Depois de um sobrevoo lunar histórico que levou quatro astronautas mais longe da Terra do que qualquer ser humano alguma vez esteve, a tripulação da Artemis II enviou para casa fotografias espetaculares da face oculta da Lua.
Artemis II e as fotografias da face oculta da Lua
Entre as imagens, vê-se a Terra a espreitar por cima do bordo lunar, primeiro a pôr-se e depois a nascer de novo; um raro eclipse solar observado no espaço, quando a Lua passou entre a nave Orion Integrity e o Sol; e fotografias de alta resolução da geologia da face oculta, densamente marcada por crateras que, comparativamente, quase não existem no lado visível.
O sobrevoo, com a duração de sete horas, aconteceu na segunda-feira, 6 de abril de 2026, e incluiu um apagão de comunicações de 40 minutos, enquanto o sinal era bloqueado pela própria Lua.
À medida que a Integrity passou por trás da Lua, os quatro membros da tripulação - o comandante da missão Reid Wiseman, o piloto Victor Glover e os especialistas de missão Christina Koch e Jeremy Hansen - fotografaram a face oculta.
Foi também nesta fase da missão que a nave fez a maior aproximação à Lua: apenas 6 545 quilómetros (4 067 milhas) acima da superfície, antes de atingir a distância máxima à Terra de 406 771 quilómetros.
Eclipse solar total e impactos de meteoroides
Pouco depois de a Integrity reaparecer e retomar as comunicações com a Terra, a nave observou um eclipse solar total durante quase uma hora, à medida que o Sol desaparecia atrás da Lua. Um eclipse solar é uma oportunidade rara para ver pormenores na coroa solar que, normalmente, ficam ocultos pelo brilho intenso do Sol.
Além disso, sem o encandeamento solar, a tripulação conseguiu detetar os ténues clarões de seis impactos de meteoroides na superfície lunar.
A face oculta da Lua é, por si só, uma região de enorme interesse, precisamente por ser tão diferente do lado voltado para nós. O lado visível está parcialmente coberto por vastas planícies escuras, planas, de basalto vulcânico, que emergiu do interior lunar há milhões de anos. Já a face oculta, pelo contrário, tem muito pouca renovação de superfície por basalto e apresenta-se profundamente marcada por crateras.
A explicação para esta diferença continua a ser um enigma por resolver. Observações com tecnologia de ponta poderão ajudar a encontrar pistas.
Segundo a NASA, os cientistas na Terra já estão a analisar as imagens recebidas.
"Durante o sobrevoo lunar, a tripulação documentou crateras de impacto, antigos fluxos de lava e fraturas superficiais que ajudarão os cientistas a estudar a evolução geológica da Lua", escreveu a NASA numa atualização a 7 de abril.
"Monitorizaram diferenças de cor, brilho e textura ao longo do terreno, observaram um pôr da Terra e um nascer da Terra e captaram vistas do eclipse solar da coroa do Sol."
Regresso da Orion e próximos passos do programa Artemis
A nave Orion encontra-se agora na etapa de regresso desta viagem épica, com amaragem prevista para as 00:07 UTC de sábado, 11 de abril de 2026, se as condições o permitirem. Este será, sem dúvida, o segmento mais perigoso da missão, já que a cápsula terá de enfrentar uma reentrada atmosférica a alta velocidade e a amaragem no oceano Pacífico, ao largo da costa de San Diego.

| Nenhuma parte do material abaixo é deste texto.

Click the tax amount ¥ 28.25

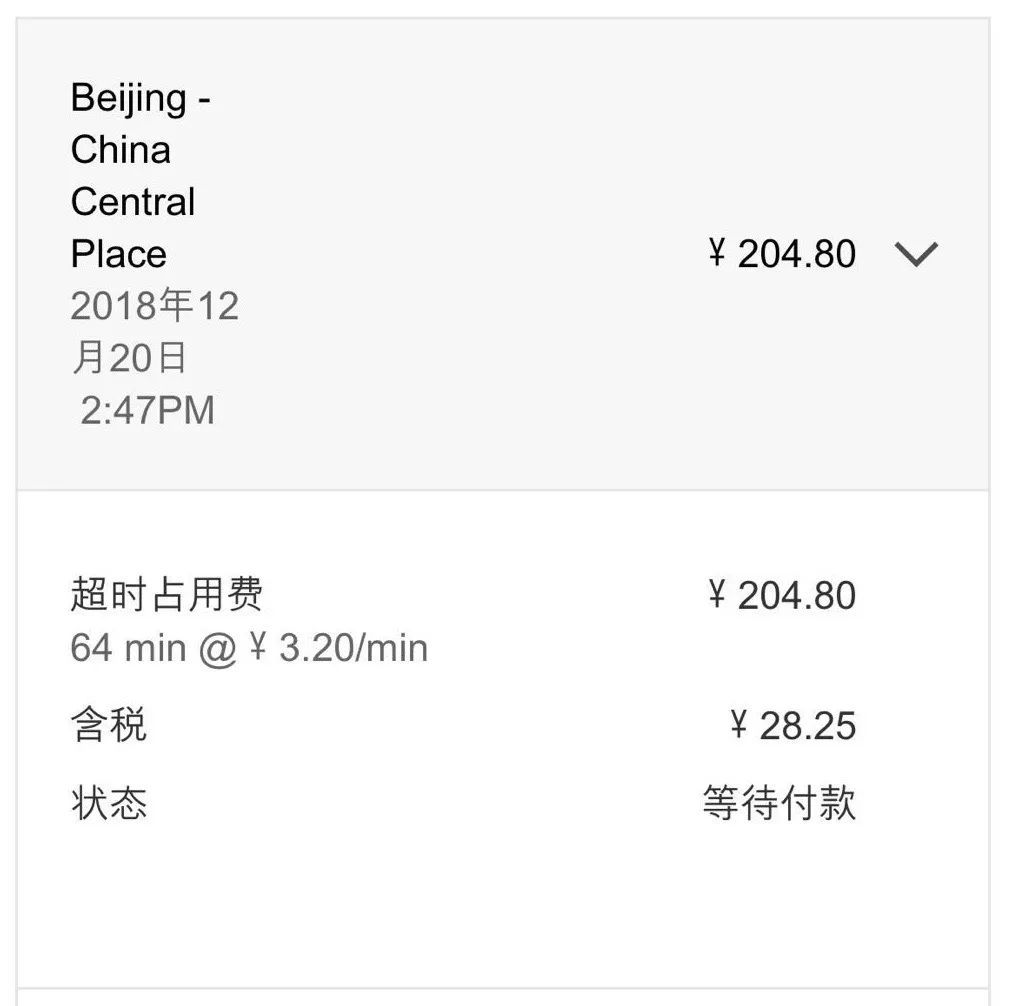tap(793, 726)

Os dados recolhidos durante a missão deverão orientar as próximas fases do programa Artemis. As observações da Lua ajudam-nos a compreender melhor o próprio alvo, enquanto a viagem de quase 10 dias servirá para aperfeiçoar a nave e o desenho da missão para futuras tripulações.
A fase seguinte do programa, a Artemis III, está atualmente prevista para 2027. Irá decorrer mais perto da Terra, lançando tripulação na Orion, a bordo do foguetão Space Launch System (SLS), até à órbita baixa da Terra, para testar procedimentos de encontro e acoplamento com naves comerciais destinadas a operações futuras de alunagem.
A quarta fase, a Artemis IV, está por agora apontada para o início de 2028. A NASA afirma que a missão terá como objetivo uma aterragem tripulada perto do polo sul da Lua, onde os astronautas realizariam observações científicas e recolheriam amostras.
Mesmo sem depender destas etapas seguintes, a ciência obtida pela tripulação da Artemis II é um autêntico tesouro.
"Os nossos quatro astronautas da Artemis II - Reid, Victor, Christina e Jeremy - levaram a humanidade numa viagem incrível em torno da Lua e trouxeram de volta imagens tão requintadas e tão cheias de ciência que irão inspirar gerações", afirmou Nicky Fox, administradora associada da Direção de Ciência da NASA.